En conclusión, podríamos decir que el objetivo fundamental de todo este proceso es aumentar la producción de un polímero mediante el uso de técnicas genéticas. Para ello, es necesario trabajar con organismos mutantes y estudiar tanto su metabolismo como la expresión de su genoma obtenido mediante un proceso de fusión (genome shuffling). Al finalizar nuestro estudio, podemos observar como los organismos mutantes son mayores productores de γ-PGA y por tanto, es una técnica prometedora en la microbiología industrial para aumentar la producción de un producto de interés y consecuentemente, obtener mayor beneficio económico.

Bibliografía: Artículo original
Autores artículo: Wei Zeng, Guiguang Chen, Hao Wu, Jun Wang, Yanliao Liu, Ye Guo
and Zhiqun Liang.
Entrada realizada por: Marta Martínez, Sofía Antón, Blanca Lázaro, Marina González y Paloma Velasco. 



1 comentario:

  1. En el título deberíais poner el término en inglés entrecomillado o en cursiva.

    Deberíais separar los párrafos. Al estar pegados no se facilita la lectura

    La primera vez que aparece el nombre de una especie debe ir completa Bacillus subtilis.
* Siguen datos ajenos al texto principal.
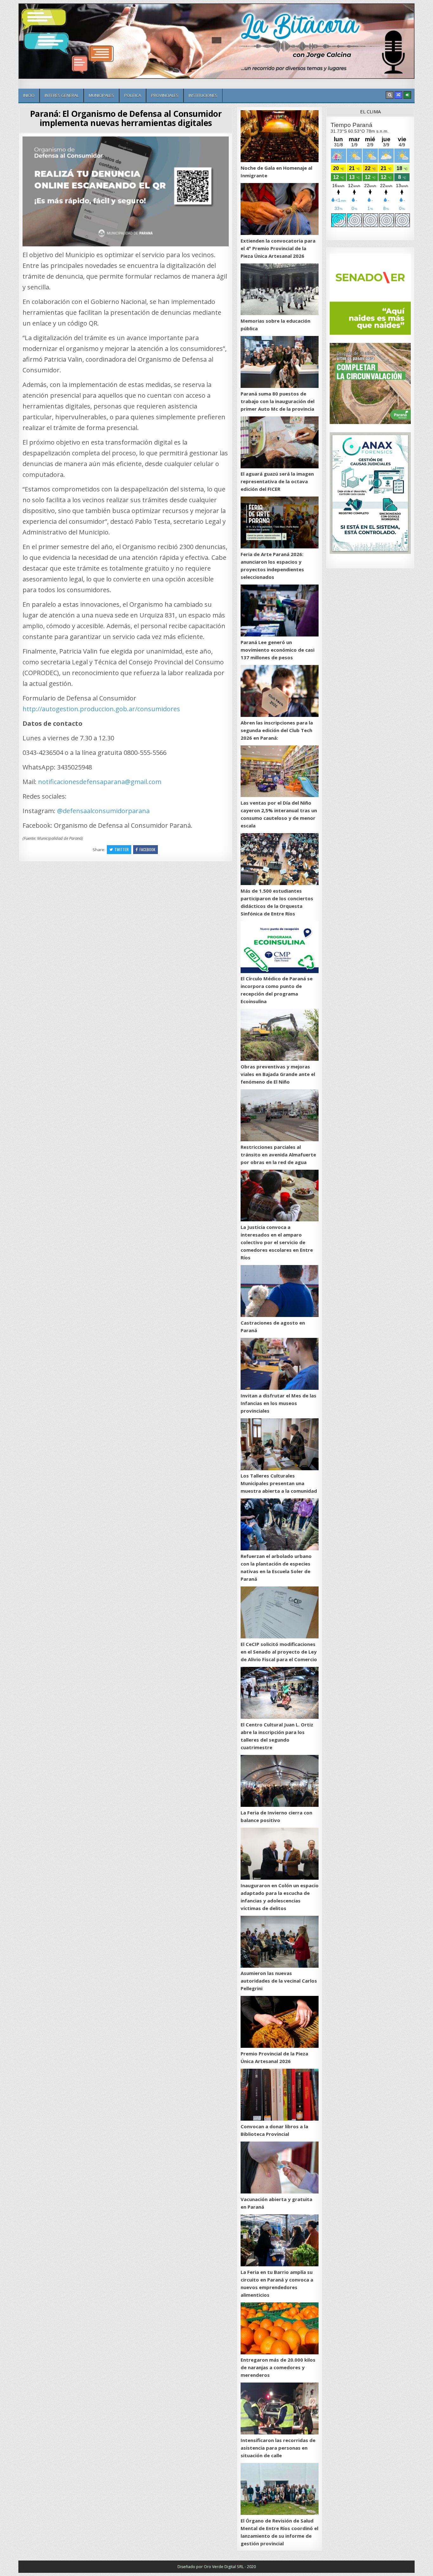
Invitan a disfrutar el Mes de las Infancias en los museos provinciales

Posteriormente ya podéis usar la abreviatura B. subtillis

    Es conveniente que aparezcan enlaces integrados para ampliar información. Por ejemplo, sobre los usos del poliglutámico o sobre la técnica del genome shuffling. Por ejemplo esta referencia

    ¿Por qué usáis la 1ª persona del plural si el trabajo experimental ha sido realizado por otras personas?

    No es correcto mezclar inglés y español en las explicaciones de las figuras

    El estilo divulgativo utilizado en la introducción es correcto. Cuando explicáis el trabajo lo perdéis.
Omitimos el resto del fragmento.